Work to be completed –
Copy the items word for word, from the very first one down through the line containing "tap(42, 59)", with that line included.

Records supplied –
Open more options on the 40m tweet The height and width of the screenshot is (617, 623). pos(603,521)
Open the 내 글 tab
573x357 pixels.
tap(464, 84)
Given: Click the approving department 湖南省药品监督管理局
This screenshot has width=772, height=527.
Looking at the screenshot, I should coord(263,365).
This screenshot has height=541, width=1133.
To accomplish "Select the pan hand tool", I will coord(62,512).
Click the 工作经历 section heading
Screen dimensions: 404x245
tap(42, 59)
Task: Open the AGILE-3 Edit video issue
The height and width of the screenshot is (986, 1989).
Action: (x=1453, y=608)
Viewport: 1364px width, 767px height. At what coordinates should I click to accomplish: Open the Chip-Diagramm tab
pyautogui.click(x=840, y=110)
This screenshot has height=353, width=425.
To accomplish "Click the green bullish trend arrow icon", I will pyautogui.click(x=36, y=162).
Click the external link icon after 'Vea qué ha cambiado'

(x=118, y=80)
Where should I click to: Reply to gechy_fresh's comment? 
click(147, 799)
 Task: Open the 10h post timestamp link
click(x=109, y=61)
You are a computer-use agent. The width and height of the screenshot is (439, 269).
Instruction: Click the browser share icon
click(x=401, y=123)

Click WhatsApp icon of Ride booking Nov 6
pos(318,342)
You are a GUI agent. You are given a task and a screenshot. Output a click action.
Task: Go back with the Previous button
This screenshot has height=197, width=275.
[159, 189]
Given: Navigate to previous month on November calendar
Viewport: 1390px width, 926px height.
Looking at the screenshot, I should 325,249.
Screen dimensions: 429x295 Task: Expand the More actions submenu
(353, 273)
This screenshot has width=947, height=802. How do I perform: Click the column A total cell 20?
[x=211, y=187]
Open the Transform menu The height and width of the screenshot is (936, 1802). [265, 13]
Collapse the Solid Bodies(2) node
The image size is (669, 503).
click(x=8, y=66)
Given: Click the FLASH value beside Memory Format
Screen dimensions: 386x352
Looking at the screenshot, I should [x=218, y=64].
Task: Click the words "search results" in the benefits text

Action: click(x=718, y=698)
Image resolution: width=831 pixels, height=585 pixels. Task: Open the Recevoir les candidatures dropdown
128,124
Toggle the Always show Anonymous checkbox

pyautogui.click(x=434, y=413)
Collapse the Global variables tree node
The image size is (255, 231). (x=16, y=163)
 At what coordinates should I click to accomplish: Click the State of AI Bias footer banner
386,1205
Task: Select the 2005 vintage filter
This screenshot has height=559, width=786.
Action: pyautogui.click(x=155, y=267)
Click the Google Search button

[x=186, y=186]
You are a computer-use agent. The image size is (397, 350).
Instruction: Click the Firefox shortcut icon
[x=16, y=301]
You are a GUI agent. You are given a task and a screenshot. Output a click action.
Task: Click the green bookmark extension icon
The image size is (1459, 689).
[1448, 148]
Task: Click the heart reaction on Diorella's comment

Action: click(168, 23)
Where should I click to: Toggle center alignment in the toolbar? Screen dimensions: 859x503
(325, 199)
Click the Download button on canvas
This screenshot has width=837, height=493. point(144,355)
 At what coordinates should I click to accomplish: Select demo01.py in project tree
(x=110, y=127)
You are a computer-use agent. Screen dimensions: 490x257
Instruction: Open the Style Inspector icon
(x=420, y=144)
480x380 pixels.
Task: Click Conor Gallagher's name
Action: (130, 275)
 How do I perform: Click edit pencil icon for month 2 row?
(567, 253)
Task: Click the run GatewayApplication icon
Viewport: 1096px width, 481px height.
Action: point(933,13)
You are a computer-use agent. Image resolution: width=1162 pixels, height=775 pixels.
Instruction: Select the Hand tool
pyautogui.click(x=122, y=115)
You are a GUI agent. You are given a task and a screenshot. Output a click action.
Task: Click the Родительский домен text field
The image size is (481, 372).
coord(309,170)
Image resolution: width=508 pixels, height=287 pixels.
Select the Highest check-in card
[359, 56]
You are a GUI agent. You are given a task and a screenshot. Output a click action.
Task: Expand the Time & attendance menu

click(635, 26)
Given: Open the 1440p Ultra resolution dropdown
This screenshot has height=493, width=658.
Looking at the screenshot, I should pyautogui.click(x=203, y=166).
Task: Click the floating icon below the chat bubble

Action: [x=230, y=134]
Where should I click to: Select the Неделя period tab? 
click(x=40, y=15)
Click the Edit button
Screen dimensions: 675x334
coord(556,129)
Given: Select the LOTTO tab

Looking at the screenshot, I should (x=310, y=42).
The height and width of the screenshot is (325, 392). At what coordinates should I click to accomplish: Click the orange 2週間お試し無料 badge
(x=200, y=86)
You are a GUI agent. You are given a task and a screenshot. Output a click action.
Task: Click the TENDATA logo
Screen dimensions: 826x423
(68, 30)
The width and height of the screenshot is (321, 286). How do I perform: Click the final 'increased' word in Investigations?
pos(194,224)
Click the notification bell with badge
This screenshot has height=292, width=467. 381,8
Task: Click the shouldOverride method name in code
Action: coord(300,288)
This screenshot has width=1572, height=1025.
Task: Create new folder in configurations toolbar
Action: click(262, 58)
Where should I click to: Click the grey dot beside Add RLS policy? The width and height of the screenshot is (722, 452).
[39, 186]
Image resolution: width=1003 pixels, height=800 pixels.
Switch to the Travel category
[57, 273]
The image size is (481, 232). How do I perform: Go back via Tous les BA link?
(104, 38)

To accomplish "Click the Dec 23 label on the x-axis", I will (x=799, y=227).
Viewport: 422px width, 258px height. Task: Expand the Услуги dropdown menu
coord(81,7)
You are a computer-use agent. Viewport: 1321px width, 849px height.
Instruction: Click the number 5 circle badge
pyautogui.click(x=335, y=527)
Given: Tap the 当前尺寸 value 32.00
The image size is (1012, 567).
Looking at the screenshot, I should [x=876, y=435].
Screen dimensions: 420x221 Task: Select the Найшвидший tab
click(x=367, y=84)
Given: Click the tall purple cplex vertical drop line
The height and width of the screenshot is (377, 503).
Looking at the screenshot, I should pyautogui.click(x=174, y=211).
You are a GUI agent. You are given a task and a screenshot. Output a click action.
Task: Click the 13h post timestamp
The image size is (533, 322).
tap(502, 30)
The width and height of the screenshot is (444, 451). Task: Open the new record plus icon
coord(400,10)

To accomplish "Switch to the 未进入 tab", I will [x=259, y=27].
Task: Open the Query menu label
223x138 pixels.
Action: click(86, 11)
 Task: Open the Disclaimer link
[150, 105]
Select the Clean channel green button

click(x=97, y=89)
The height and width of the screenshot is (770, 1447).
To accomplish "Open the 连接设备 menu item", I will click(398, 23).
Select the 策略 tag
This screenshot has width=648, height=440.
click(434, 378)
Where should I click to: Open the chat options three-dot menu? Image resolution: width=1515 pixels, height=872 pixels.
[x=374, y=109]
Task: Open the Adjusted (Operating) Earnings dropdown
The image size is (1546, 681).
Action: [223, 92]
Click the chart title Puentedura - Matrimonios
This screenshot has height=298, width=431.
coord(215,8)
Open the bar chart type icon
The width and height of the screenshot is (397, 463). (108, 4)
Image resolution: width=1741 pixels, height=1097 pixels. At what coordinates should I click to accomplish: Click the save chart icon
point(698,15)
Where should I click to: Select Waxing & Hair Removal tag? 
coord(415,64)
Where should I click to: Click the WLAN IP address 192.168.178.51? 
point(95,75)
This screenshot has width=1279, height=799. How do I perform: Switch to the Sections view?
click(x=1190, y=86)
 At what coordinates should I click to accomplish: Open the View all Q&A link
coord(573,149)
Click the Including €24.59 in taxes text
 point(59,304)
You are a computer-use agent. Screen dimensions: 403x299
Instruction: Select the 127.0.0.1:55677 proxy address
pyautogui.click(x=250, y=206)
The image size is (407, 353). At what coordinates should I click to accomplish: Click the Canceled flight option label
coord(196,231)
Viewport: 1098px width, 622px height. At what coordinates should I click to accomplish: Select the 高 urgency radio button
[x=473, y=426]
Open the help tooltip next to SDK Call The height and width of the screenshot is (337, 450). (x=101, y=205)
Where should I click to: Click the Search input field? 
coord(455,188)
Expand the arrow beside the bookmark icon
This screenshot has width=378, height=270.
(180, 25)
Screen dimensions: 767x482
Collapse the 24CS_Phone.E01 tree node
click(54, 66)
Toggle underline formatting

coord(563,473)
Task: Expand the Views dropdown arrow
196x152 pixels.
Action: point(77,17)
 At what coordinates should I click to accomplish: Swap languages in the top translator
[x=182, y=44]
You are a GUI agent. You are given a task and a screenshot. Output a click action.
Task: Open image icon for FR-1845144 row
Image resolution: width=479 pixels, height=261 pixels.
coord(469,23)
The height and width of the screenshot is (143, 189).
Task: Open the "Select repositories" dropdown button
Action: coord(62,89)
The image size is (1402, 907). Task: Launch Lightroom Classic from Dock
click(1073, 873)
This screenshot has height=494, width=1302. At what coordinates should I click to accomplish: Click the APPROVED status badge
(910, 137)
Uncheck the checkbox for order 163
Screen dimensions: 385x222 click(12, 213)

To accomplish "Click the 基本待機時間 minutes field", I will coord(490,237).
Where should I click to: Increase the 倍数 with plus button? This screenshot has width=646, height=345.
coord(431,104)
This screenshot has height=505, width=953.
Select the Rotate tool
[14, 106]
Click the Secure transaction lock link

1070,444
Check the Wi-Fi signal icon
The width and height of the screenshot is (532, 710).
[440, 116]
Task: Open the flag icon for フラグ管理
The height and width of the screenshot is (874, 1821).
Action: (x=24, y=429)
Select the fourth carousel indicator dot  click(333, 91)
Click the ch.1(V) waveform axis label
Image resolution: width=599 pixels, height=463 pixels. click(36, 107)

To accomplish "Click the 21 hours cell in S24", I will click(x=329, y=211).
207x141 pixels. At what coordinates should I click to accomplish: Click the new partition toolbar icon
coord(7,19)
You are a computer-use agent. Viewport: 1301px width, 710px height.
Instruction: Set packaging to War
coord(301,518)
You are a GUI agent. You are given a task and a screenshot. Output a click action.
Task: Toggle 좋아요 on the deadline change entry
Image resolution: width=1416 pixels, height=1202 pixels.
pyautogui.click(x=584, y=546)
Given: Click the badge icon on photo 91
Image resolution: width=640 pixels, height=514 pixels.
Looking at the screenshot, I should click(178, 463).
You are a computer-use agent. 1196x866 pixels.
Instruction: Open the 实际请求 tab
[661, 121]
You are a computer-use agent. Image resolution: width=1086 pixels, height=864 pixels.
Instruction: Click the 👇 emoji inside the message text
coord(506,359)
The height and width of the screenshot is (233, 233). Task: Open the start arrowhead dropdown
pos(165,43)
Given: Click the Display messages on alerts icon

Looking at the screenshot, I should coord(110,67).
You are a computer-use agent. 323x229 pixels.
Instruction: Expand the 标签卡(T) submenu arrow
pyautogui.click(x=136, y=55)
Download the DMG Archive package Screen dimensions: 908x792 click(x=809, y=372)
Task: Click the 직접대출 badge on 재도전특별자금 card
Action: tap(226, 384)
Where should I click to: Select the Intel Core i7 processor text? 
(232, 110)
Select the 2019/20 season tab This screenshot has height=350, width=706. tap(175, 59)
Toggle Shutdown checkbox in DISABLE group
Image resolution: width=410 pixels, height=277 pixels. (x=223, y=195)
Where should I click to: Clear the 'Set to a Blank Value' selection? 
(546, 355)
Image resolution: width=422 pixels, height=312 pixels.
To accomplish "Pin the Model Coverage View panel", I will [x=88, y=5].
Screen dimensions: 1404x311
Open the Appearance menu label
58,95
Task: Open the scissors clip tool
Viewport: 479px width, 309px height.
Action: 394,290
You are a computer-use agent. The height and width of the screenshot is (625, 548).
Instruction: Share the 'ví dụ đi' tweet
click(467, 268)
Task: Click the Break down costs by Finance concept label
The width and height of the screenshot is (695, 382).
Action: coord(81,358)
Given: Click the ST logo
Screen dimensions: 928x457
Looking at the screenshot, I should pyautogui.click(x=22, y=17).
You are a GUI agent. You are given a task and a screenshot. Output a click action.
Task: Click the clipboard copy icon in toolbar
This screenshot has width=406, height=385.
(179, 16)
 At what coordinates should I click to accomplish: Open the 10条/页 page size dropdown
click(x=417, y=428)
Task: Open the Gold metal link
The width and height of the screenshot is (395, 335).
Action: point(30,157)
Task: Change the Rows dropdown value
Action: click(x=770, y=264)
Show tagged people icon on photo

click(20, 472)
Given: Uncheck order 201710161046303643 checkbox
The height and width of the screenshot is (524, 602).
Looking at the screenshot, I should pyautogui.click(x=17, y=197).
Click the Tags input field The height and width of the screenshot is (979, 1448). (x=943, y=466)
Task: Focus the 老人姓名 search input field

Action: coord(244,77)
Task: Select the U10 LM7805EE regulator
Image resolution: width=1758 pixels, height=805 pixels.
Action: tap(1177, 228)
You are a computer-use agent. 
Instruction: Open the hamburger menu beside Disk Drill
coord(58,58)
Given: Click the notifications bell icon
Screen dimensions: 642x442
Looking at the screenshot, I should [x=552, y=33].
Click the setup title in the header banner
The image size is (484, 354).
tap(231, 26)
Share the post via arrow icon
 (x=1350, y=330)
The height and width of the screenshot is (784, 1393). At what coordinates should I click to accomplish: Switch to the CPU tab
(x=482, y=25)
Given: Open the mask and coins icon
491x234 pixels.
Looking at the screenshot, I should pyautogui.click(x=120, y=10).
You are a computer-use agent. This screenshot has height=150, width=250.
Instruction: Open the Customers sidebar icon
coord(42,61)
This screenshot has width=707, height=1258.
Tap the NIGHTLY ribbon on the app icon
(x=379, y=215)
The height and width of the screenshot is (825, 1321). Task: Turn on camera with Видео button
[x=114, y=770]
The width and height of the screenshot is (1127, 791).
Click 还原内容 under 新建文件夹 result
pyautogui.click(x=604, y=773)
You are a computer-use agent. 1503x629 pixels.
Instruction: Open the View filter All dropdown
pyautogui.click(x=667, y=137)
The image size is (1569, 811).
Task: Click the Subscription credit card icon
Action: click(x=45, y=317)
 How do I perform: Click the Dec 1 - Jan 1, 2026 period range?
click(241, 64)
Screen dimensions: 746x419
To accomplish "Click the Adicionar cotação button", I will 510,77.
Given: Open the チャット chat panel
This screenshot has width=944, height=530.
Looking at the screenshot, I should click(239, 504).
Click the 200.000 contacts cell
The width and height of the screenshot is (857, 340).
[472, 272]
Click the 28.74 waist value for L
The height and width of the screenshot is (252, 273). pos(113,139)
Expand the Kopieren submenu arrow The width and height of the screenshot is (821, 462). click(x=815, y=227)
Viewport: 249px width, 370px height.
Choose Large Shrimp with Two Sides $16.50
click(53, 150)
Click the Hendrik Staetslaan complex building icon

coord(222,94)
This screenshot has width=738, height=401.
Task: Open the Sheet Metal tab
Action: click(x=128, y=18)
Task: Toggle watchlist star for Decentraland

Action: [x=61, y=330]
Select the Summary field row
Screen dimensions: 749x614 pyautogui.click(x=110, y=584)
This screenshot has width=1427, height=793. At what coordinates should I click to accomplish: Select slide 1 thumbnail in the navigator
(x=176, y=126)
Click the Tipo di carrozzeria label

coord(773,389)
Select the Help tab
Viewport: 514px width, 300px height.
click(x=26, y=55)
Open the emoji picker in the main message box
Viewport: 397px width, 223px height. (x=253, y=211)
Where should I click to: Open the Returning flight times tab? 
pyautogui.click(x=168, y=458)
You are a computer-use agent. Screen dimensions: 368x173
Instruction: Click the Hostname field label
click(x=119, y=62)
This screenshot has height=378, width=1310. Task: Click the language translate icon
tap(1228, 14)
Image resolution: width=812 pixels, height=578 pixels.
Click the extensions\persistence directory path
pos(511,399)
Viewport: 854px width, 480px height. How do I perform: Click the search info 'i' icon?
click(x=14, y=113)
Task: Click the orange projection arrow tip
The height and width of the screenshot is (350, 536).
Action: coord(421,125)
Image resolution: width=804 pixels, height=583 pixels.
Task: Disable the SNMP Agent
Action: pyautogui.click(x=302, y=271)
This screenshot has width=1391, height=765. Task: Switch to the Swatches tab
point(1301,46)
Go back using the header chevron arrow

Written response –
Open more options on the 40m tweet The height and width of the screenshot is (617, 623). pos(603,521)
Open the 내 글 tab
573x357 pixels.
tap(464, 84)
Given: Click the approving department 湖南省药品监督管理局
This screenshot has width=772, height=527.
Looking at the screenshot, I should coord(263,365).
This screenshot has height=541, width=1133.
To accomplish "Select the pan hand tool", I will coord(62,512).
Click the 工作经历 section heading
Screen dimensions: 404x245
tap(42, 59)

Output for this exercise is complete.